#### Consignes de l'exercice:
Poursuivez le texte consacré au tannage traditionnel des peaux et à la vente du cuir, à partir de sa dernière phrase.

#### Texte de l'exercice:
* * *
La deuxième sous étape, ajoute l’enseignant d’artisanat, est, « le chaulage, qui permet l’évacuation des poils, ou des mues pour les reptiles », pour le « chaulage », les artisans utilisent, « la cendre de bois », appuyée par « la chaux » et l’opération dure trois jours, au cours desquels, les poils vont facilement quitter sur la peau.

Seconde étape du processus, le déchaulage, « En chimie, lorsqu’on utilise une base, il faudra d’abord la neutraliser dans le déchaulage, nous utilisons les enzymes qu’on appelle les fientes d’oiseaux. Ce sont des excréments de petits oiseaux, ramassés dans les zones herbeuses de Waza. Lorsqu’il y a un coin d’eau, les petits oiseaux viennent s’abreuver et laissent leurs déchets, les commerçants ou les villageois nous les revendent. Ce sont ces déchets que nous utilisons pour le déchaulage de la peau, qui dure 24 heures », explique Baba W., autre grande étape, le tannage, qui est la transformation réelle des peaux en cuir, « le tannage se fait avec l’utilisation du tanin végétal », poursuit le spécialiste.

Il précise, « le tanin végétal que nous utilisons ce sont les fruits d’acacia, “le nautica”. On essaie de le rendre en farine, en le pilant dans le mortier avec de l’eau tiède, si nous voulons une action rapide », enchaine l’artisan.

Ensuite, les artisans trempent la peau qui a été « déchaulée » et « neutralisée » ! « Si la graisse persiste, ou la chair, il faut dégraisser. Il faut écharner la peau. C’est le processus final d’assouplissement de la peau. Après cela, le cuir est prêt à être transformé en produit de maroquinerie, ou pour autre chose », explique Baba Wokochaï.

Les peaux dont les poils sont conservés servent pour les tapisseries ou pour les fourrures. Pour ce cas, précise le secrétaire général de la Tatcam, la peau peut traverser les étapes du trempage, du rinçage, mais n’utilisera pas le chaulage ni le déchaulage, par ce que la peau « n’a pas traversé une base. Elle entre directement en tannage, pour sa transformation directe en cuir, à base de tanin végétal », nous fait-il savoir.
La commercialisation

« L’activité d’artisan nourrit son homme », lance fièrement Baba Wokochaï. Il ajoute, « un artisan, gagne en moyenne 50 000 FCFA (76,22 euros) par mois. À côté de cette activité, il lui reste du temps pour faire l’agriculture, ou l’élevage ».
Toutefois, « les touristes, considérés comme les grands clients, ne fréquentent plus la région à cause des exactions de Boko Haram, ce qui cause un tort aux artisans traditionnels », nous fait-on remarquer.
* * *
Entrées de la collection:
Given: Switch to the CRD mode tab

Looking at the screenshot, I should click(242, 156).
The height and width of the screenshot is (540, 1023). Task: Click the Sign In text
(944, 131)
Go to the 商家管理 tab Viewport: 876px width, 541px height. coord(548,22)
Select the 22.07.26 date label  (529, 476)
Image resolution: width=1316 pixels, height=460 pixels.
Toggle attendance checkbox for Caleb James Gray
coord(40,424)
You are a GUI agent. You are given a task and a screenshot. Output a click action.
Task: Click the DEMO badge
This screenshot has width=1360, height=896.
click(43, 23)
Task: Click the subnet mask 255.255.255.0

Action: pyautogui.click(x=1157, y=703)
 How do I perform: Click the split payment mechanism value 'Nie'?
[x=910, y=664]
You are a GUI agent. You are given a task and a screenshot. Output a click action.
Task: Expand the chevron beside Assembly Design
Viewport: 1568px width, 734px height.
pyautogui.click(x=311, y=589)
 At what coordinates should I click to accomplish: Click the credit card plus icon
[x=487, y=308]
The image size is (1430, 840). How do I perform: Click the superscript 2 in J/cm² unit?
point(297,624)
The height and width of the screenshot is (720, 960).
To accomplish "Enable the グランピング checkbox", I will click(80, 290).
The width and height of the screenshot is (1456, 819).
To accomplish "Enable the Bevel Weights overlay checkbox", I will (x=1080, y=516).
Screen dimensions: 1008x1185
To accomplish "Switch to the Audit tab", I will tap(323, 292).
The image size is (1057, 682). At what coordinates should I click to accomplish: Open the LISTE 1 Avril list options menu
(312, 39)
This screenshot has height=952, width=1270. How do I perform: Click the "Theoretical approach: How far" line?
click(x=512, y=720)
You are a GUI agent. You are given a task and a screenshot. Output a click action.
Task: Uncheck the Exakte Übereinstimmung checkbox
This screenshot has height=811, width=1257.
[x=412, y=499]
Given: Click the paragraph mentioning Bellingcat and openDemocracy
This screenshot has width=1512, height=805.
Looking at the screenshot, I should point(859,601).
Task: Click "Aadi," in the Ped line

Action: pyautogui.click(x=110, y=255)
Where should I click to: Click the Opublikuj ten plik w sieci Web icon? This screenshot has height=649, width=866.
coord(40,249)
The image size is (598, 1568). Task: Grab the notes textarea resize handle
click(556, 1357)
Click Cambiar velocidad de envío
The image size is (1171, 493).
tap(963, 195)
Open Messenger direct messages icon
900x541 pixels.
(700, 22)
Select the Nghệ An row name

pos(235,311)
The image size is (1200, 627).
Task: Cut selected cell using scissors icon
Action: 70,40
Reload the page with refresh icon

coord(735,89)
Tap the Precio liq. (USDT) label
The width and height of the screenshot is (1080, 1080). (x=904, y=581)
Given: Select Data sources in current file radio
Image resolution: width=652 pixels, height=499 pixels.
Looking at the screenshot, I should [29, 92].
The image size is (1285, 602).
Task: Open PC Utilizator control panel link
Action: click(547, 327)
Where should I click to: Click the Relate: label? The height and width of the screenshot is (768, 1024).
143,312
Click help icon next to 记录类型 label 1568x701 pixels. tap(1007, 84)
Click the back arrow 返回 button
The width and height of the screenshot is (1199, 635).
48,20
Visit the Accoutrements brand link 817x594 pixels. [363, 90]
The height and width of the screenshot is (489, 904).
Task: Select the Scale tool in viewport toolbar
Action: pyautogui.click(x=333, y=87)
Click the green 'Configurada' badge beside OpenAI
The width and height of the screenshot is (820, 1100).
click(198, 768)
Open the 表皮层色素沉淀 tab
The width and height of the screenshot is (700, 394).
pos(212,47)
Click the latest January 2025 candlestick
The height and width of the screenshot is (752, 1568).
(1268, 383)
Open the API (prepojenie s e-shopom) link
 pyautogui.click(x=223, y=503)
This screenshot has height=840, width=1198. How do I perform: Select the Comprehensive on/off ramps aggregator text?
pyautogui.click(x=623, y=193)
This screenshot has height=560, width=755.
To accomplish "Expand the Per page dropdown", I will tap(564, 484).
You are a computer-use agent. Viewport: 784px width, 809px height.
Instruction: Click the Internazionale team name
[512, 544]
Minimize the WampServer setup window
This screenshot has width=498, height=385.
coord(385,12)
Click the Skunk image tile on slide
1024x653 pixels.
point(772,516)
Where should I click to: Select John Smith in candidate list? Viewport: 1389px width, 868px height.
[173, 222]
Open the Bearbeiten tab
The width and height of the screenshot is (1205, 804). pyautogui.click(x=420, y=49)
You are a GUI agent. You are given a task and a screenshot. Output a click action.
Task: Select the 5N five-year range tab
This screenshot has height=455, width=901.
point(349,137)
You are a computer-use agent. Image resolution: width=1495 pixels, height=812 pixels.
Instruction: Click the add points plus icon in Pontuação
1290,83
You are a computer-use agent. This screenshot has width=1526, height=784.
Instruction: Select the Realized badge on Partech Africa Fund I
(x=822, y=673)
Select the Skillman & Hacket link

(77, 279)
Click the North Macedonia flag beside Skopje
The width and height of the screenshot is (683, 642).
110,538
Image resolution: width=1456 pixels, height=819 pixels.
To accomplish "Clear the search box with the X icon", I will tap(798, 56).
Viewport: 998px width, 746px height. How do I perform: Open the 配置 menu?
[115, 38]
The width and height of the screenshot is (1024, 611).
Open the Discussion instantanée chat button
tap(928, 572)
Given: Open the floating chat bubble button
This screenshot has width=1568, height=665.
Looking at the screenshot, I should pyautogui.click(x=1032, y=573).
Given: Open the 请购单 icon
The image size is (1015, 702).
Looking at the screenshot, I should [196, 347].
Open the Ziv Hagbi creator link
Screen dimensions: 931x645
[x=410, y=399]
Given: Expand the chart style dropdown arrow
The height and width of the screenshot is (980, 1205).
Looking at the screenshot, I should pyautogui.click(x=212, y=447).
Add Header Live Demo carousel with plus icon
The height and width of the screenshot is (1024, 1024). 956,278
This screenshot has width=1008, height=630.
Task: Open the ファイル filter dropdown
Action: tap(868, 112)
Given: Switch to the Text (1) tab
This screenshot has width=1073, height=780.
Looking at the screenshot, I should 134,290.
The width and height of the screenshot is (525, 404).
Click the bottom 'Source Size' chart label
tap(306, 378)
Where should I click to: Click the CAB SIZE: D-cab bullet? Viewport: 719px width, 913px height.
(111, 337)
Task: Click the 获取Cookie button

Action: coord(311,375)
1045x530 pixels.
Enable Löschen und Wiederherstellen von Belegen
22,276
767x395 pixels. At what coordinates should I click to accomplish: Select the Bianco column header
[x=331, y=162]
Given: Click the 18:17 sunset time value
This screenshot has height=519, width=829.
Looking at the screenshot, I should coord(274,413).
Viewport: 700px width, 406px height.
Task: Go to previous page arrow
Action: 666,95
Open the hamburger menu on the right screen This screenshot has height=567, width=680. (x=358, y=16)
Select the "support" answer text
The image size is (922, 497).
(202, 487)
* * *
#### Résultat de l'exercice:
Les grands commerçants passent des commandes pour faire des livraisons, soit au Gabon, au Congo ou dans d’autres pays d’Afrique comme au Burkina-Faso. D’autres font fabriquer les produits en cuir sur place dans leurs ateliers.

Pour en savoir plus, nous nous sommes rendus chez Mana Adama, expert métier, maroquinier propriétaire de l’atelier, Kalkal, situé à Maroua — dont la marque « Kalkal » est déposée à l’Oapi —, un des lieux de destination finale des peaux transformées en cuir.

À l’atelier « Kalkal », les artisans fabriquent des objets à base de cuir tanné localement. Du cuir « made in Cameroon ».Ils y fabriquent de la maroquinerie, c’est-à-dire des objets en cuir. Des sacs, des portes-monnaies, des tapis, des ceintures, des bracelets de montre, des chaussures, valises…
« Le cuir que l’on utilise, c’est la peau des petits ruminants, de zébu, de l’antilope, des fois on récupère la peau de serpents ou de crocodiles que les gens ont mangés et ils ont jeté, ou abandonné », déclare Mana Adama.

Avant d’ajouter, « nous faisons des marques de sacs indéterminables. Toutes sortes de modèles nous produisons même des modèles asiatiques ou européens ».

« Le produit Adama Kalkal se vend comme des petits pains dans le monde entier, en France, en Allemagne, au Burkina-Faso… », lance avec fierté le maroquinier.

L’atelier Kalkal a remporté plusieurs trophées dont le premier prix à Abuja au Nigéria, et le premier prix régional à Maroua au salon de l’artisanat.

La ville de Maroua dispose d’un marché artisanal, où se vendent, les produits en cuir, fabriqués dans les différents ateliers de la localité.

Il faut regretter toutefois que l’État traine encore la patte, pour financer ces artisans qui en ont grand besoin.